WOW! Korupsi di Pertambangan Timah Bernilai Fantastis, Rugikan Negara Rp. 271 Triliun

Bagikan

Jakarta, MetroIndonesia.co – Wow, lagi-lagi berita heboh menyita perhatian publik, korupsi besar di pertambangan timah melibatkan dua crazy rich ikut terserat kasus dugaan korupsi tata niaga timah PT Timah Tbk, untuk periode 2015-2022. Mereka adalah Harvey Moeis dan Helena Lim, akibat kejadian ini Negara dirugikan mencapai Rp. 271 Triliun.

Melansir situs Asosiasi Pertambangan Batubara Indonesia (APBI-ICMA), Harvey merupakan presiden komisaris PT Multi Harapan Utama (MHU), yang beroperasi di Kabupaten Kutai Kartanegara dan Kota Samarinda, Kalimantan Timur.

Harvey Moeis mulai dikenal publik karena menikah dengan artis bernama Sandra Dewi, Ia dikenal sebagai pengusaha batu bara, dan kemudian menikah pada November 2016 lalu di Jakarta.
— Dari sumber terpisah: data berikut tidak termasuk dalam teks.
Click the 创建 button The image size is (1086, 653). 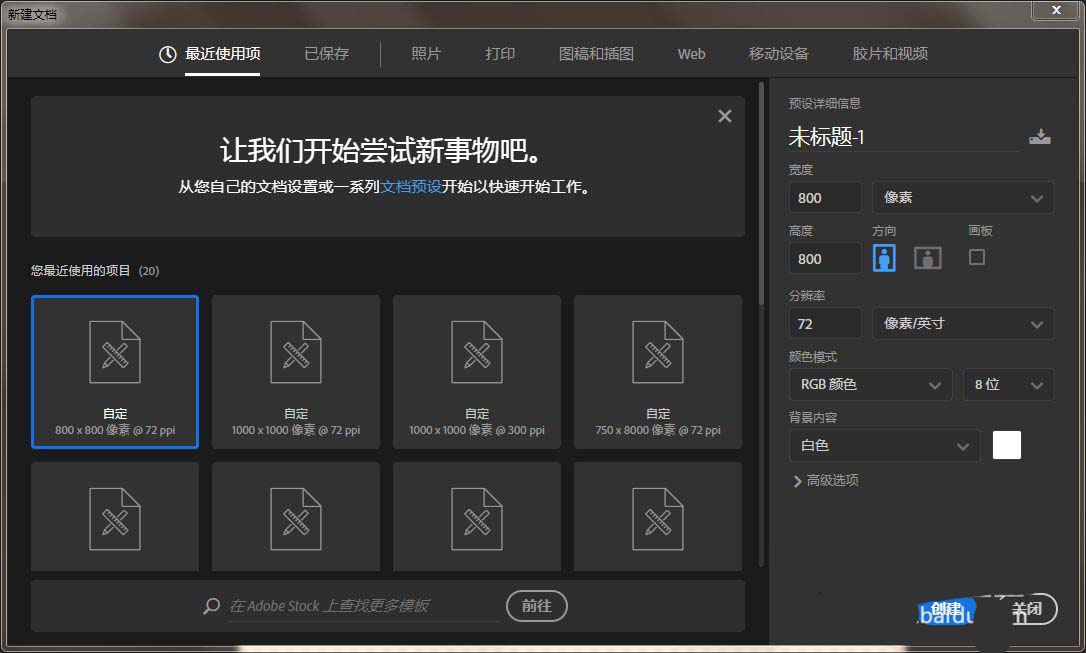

Setelah menjalin hubungan selama tiga tahun, seminggu usai pemberkatan, keduanya melangsungkan resepsi pernikahan di Disneyland Tokyo, Jepang.

Sandra dan Harvey memiliki dua orang anak. Salah satu anak mereka, Raphael Moeis, sempat menjadi sorotan publik karena mendapat hadiah jet pribadi saat ulang tahun yang pertama.

Dalam kasus ini, Kejaksaan Agung (Kejagung) menetapkan dua orang tajir ini sebagai tersangka. Harvey Moeis dan Helena Lim pun langsung ditahan di Rutan Salemba, Jakarta Pusat, untuk 20 hari kedepan demi kepentingan penyelidikan.

Adapun peran Harvey Moeis dan Helena Lim, diduga berperan dalam penyaluran uang berkedok CSR dari perusahaan pelaku tambang liar. Dalam hal ini, Harvey menerima uang dari sejumlah perusahaan yang difasilitasi oleh Helena Lim.

Dalam konferensi pers, Direktur Penyidikan Jaksa Agung Muda Bidang Tindak Pidana Khusus Kejagung Kuntadi, Rabu kemarin (27/3/2024).

“Diserahkan kepada yang bersangkutan dengan cover pembayaran dana CSR yang dikirim para pengusaha smelter ini, kepada HM (Harvey Moeis) melalui QSE yang difasilitasi oleh tersangka HLN (Helena Lim),” kata Kuntadi.

Kuntadi menjelaskan Harvey menjalin hubungan dengan Direktur Utama PT Timah, yakni MRPT, pada 2018-2019 hingga membuat kesepakatan terkait pertambangan liar.

Harvey mampu melakukan itu karena merupakan perpanjangan tangan dari PT RBT, sehingga bisa berkomunikasi dengan Direktur Utama PT Timah. Kesepakatan terjalin usai beberapa kali pertemuan antara Harvey dengan MRPT.

“Akhirnya disepakati bahwa kegiatan akomodir pertambangan liar tersebut adanya di-cover dengan sewa menyewa peralatan processing peleburan timah,” kata Kuntadi.

Setelah ada kesepakatan, Harvey menghubungi beberapa perusahaan lain untuk ikut terlibat dalam kegiatan pertambangan liar.

“Yaitu PT SIP, CV VIP, PT SPS, dan PT TIN, untuk ikut serta dalam kegiatan dimaksud,” ucap Kuntadi.

Harvey ingin mendapat imbalan. Dia kemudian meminta pihak smelter menyisihkan sebagian keuntungannya. Lalu, keuntungan itu diserahkan kepada Harvey dengan dalih pembayaran dana CSR.

Dalam proses inilah ada kaitan antara Harvey dengan Helena Lim. Perusahaan-perusahaan terkait memberikan uang kepada Harvey yang difasilitasi Helena Lim.

Dalam kasus ini, Kejagung menduga terdapat pelanggaran yang dilakukan terkait kerja sama pengelolaan lahan PT Timah Tbk dengan pihak swasta secara ilegal.

Hasil pengelolaan itulah yang kemudian dijual kembali oleh pihak swasta kepada PT Timah Tbk sehingga berpotensi menimbulkan kerugian negara hingga Rp271 triliun.